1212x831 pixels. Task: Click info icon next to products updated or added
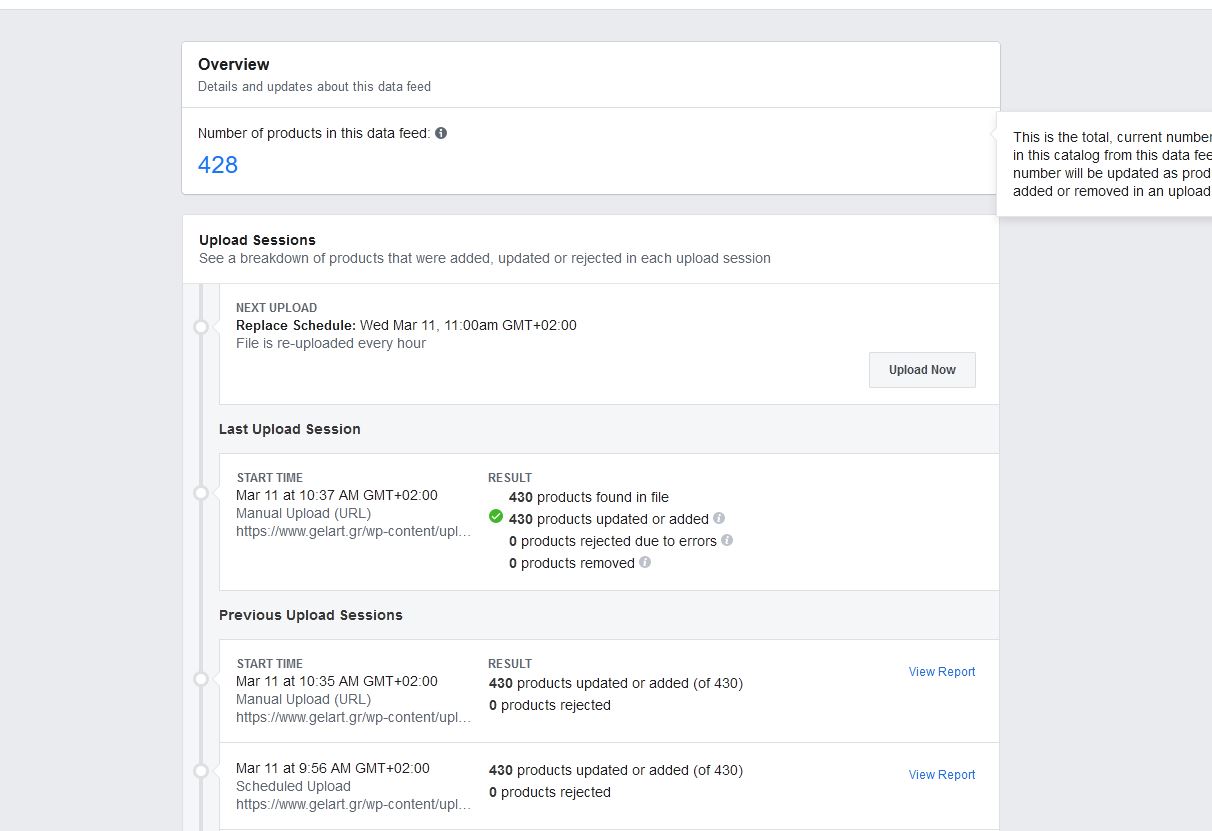tap(719, 518)
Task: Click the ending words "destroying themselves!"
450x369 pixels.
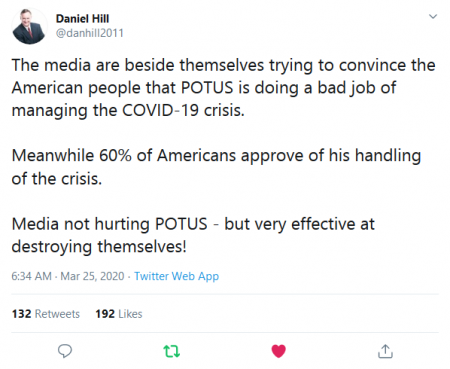Action: [x=99, y=247]
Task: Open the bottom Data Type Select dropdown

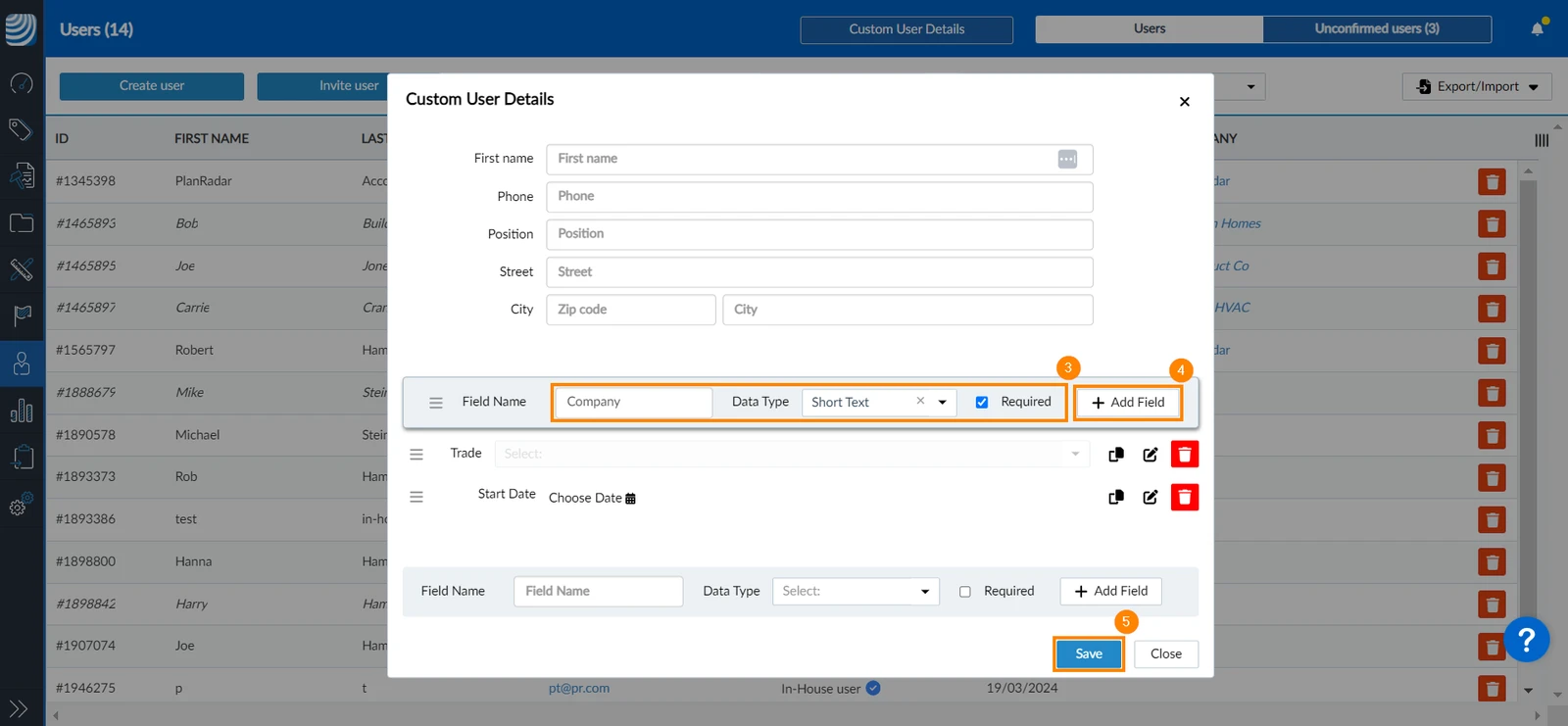Action: pyautogui.click(x=856, y=591)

========

Task description: Copy out the text of each item above word for word, leaving out the pictures.

Problem solution:
1212x831 pixels. Task: Click info icon next to products updated or added
tap(719, 518)
Task: Click the ending words "destroying themselves!"
450x369 pixels.
Action: [x=99, y=247]
Task: Open the bottom Data Type Select dropdown

Action: pyautogui.click(x=856, y=591)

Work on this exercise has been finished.